*** Opening of Data excerpts ***
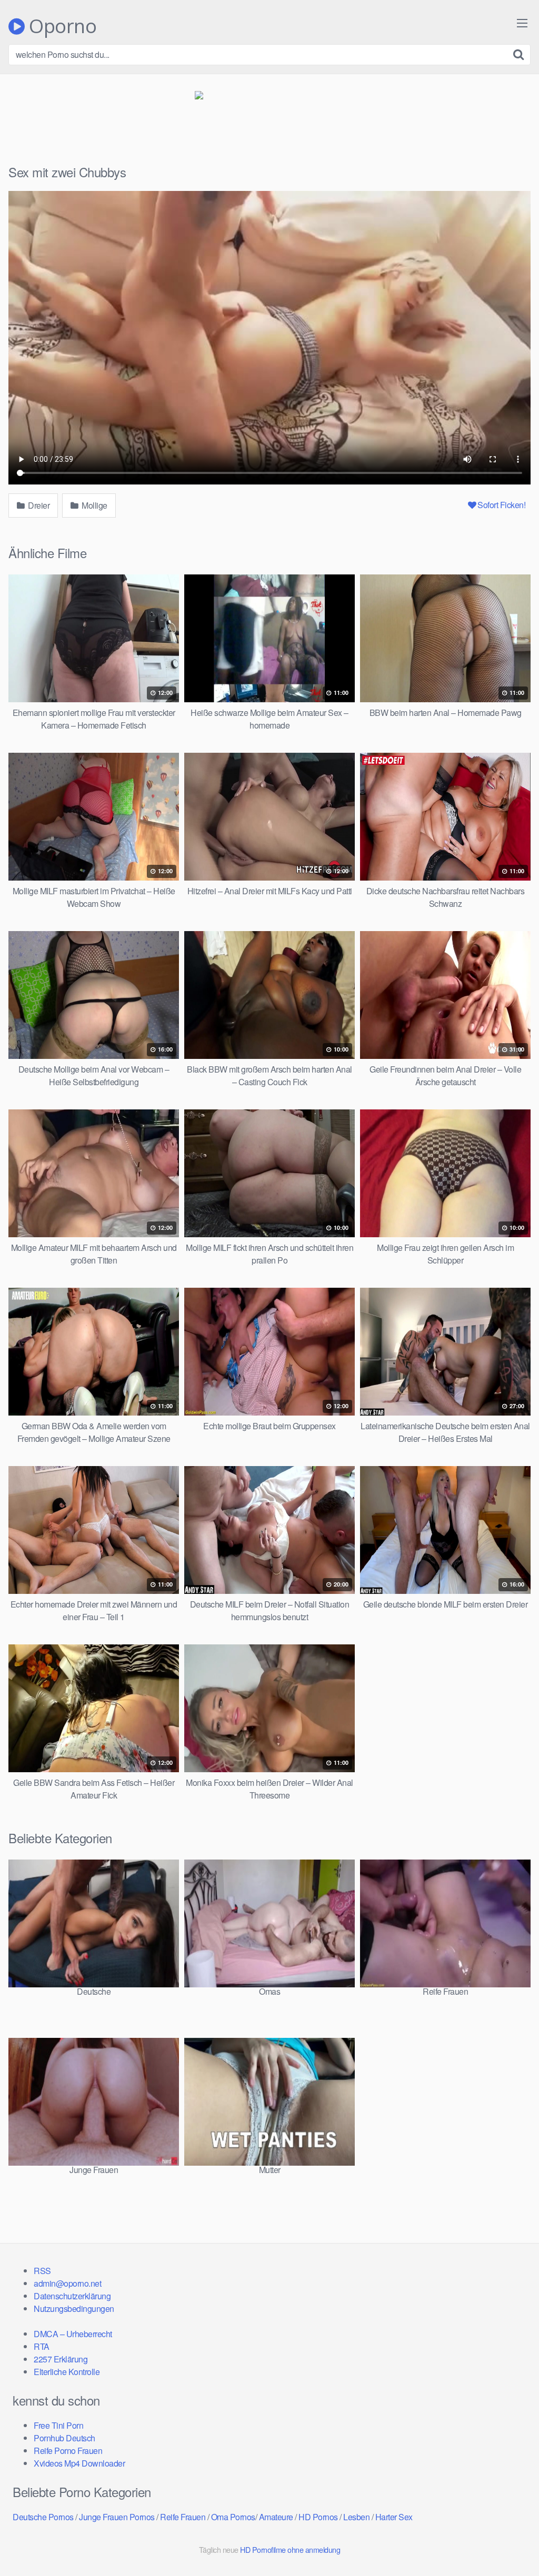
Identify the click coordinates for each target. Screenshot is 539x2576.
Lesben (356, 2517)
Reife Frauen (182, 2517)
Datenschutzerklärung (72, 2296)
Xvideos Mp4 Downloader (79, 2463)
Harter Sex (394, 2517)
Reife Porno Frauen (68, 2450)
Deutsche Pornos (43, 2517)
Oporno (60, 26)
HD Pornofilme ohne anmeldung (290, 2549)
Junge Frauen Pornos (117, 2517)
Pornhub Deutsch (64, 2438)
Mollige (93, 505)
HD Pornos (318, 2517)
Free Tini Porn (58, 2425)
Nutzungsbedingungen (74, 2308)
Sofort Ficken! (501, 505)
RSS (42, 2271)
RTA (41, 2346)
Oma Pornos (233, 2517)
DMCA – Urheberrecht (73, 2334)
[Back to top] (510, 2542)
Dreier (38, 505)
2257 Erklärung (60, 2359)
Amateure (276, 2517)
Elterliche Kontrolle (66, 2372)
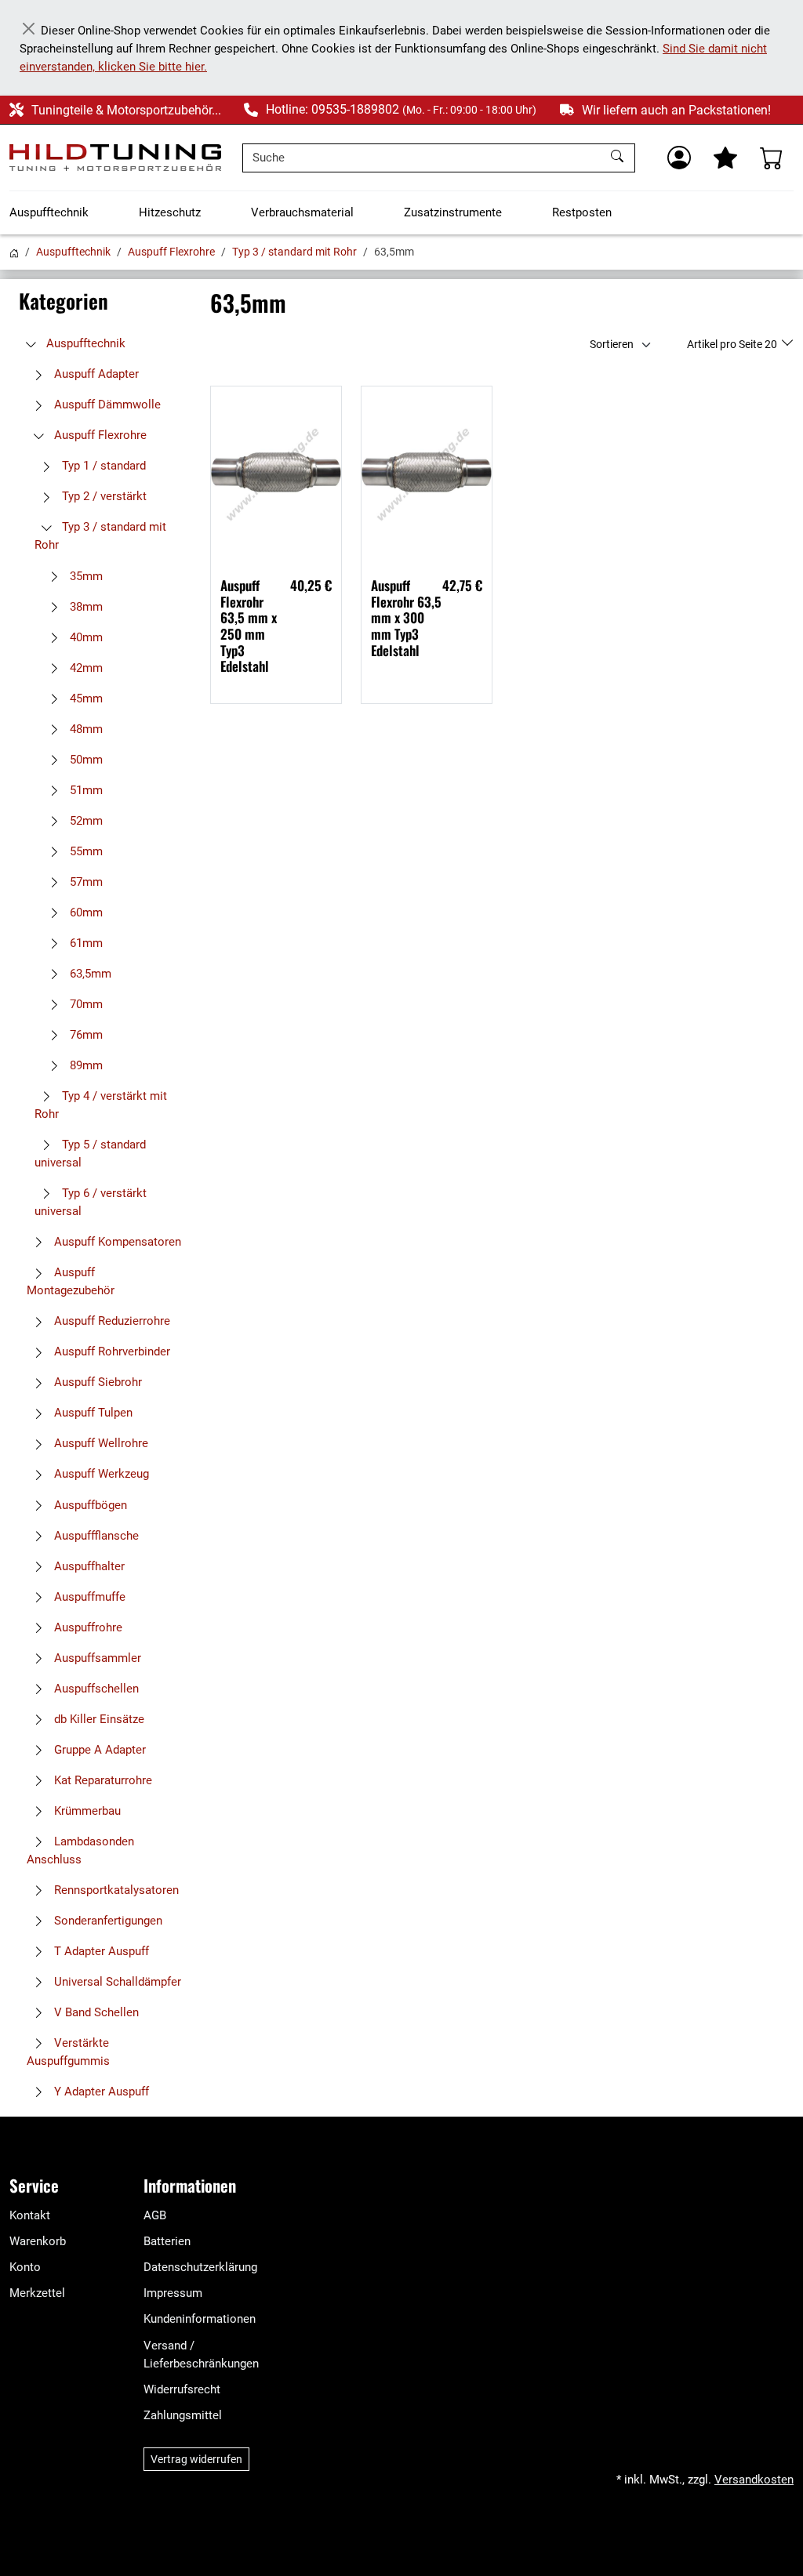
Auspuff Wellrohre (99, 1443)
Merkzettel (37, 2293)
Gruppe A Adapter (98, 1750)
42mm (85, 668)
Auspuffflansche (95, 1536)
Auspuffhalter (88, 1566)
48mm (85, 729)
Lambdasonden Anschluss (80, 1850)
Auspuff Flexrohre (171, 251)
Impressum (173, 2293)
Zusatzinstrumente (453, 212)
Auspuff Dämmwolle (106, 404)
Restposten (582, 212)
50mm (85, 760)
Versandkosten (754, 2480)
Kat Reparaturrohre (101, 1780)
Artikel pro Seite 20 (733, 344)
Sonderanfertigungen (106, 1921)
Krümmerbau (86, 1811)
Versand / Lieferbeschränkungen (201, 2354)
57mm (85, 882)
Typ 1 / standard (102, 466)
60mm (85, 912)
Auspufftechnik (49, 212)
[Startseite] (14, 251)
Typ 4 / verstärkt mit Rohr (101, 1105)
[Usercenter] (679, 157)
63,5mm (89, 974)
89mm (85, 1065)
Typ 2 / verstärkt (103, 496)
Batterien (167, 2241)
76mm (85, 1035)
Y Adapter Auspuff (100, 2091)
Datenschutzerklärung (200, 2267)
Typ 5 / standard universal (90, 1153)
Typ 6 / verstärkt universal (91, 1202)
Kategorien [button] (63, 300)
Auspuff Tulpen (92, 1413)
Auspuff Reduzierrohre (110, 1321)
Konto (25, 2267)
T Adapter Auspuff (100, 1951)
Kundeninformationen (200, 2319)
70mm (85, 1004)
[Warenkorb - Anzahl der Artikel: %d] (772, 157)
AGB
*** Close of Data excerpts ***
**Work instruction**:
Copy word for word the lines above, starting at the line containing "Sofort Ficken! (501, 505)" and ending at the line containing "42mm (85, 668)", inclusive, with no pictures.

**Result of this exercise**:
Sofort Ficken! (501, 505)
RSS (42, 2271)
RTA (41, 2346)
Oma Pornos (233, 2517)
DMCA – Urheberrecht (73, 2334)
[Back to top] (510, 2542)
Dreier (38, 505)
2257 Erklärung (60, 2359)
Amateure (276, 2517)
Elterliche Kontrolle (66, 2372)
Auspuff Wellrohre (99, 1443)
Merkzettel (37, 2293)
Gruppe A Adapter (98, 1750)
42mm (85, 668)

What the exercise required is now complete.